__What to work on__:
(a) According to the passage on StatsD and the push model, where and in what year was the StatsD protocol developed?
(b) Translate this sentence from the passage on StatsD and the push model into Spanish: "The daemon aggregates values over a flush interval and forwards the results to a backend like Graphite or InfluxDB."

[Begin Text shown]

The Push Model: StatsD and Application Emission

Section titled “The Push Model: StatsD and Application Emission”

An alternative to central polling is having applications emit metrics themselves. The StatsD protocol, developed at Etsy in 2011, defines a simple format for applications to push metric values to a local daemon via UDP: page.views:1|c increments a counter by one, and request.latency:45|ms records a 45-millisecond timing measurement. The daemon aggregates values over a flush interval and forwards the results to a backend like Graphite or InfluxDB.

The push model makes instrumentation easy to add: drop in a library, call statsd.increment("checkout.success") at the relevant point in code, and the metric appears in your dashboard without configuring a separate exporter or exposing an HTTP endpoint. The tradeoff is that a quiet application looks identical to a crashed one. If the process stops emitting, you see no data. The collector cannot distinguish silence-from-health from silence-from-crash, which is a significant blind spot.

StatsD is still in use, particularly in organizations that adopted it before Prometheus’s rise and in environments where the push paradigm fits the architecture. The broader lesson is that push-based metric emission is still the default in many stacks. Understanding why Prometheus made the opposite choice helps you evaluate the tradeoffs when you encounter either approach.

[End Text shown]
[Begin Data provided]

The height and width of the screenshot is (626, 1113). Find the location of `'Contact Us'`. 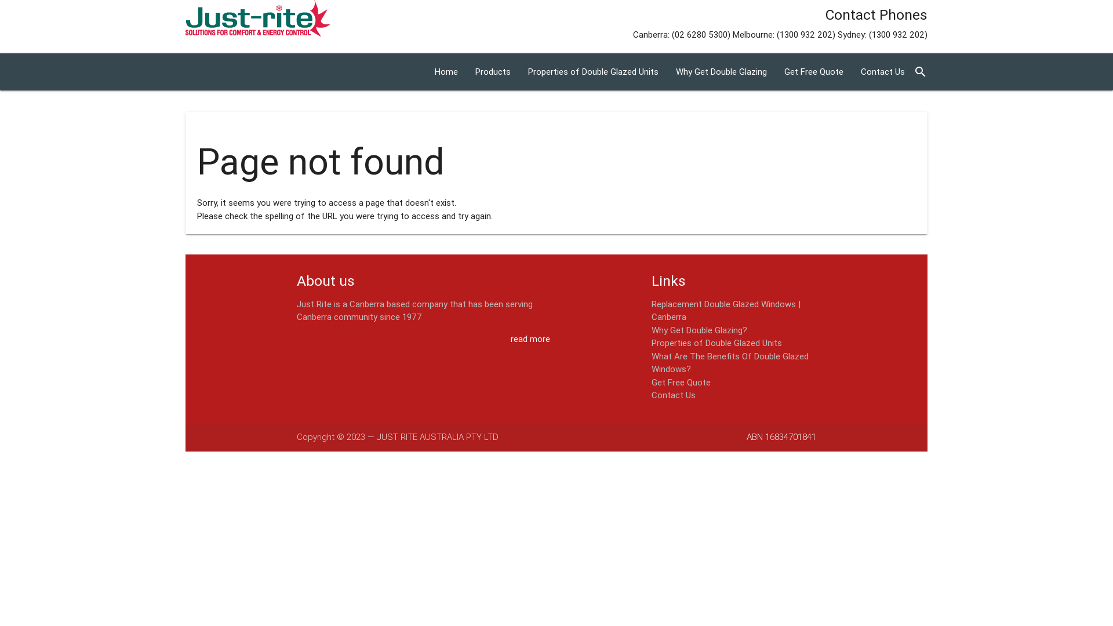

'Contact Us' is located at coordinates (882, 71).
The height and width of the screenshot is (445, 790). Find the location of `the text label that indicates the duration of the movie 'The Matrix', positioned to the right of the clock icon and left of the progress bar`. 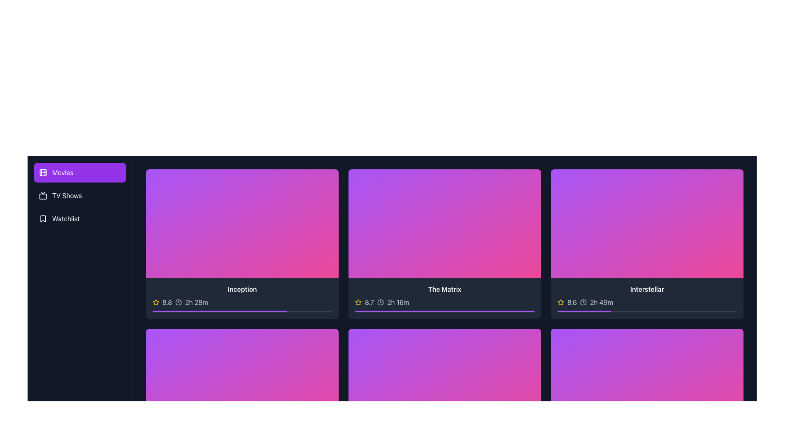

the text label that indicates the duration of the movie 'The Matrix', positioned to the right of the clock icon and left of the progress bar is located at coordinates (398, 302).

[End Data provided]

__Solutions in order__:
(a) At Etsy, in 2011.

(b) El daemon agrega los valores durante un intervalo de vaciado y reenvía los resultados a un backend como Graphite o InfluxDB.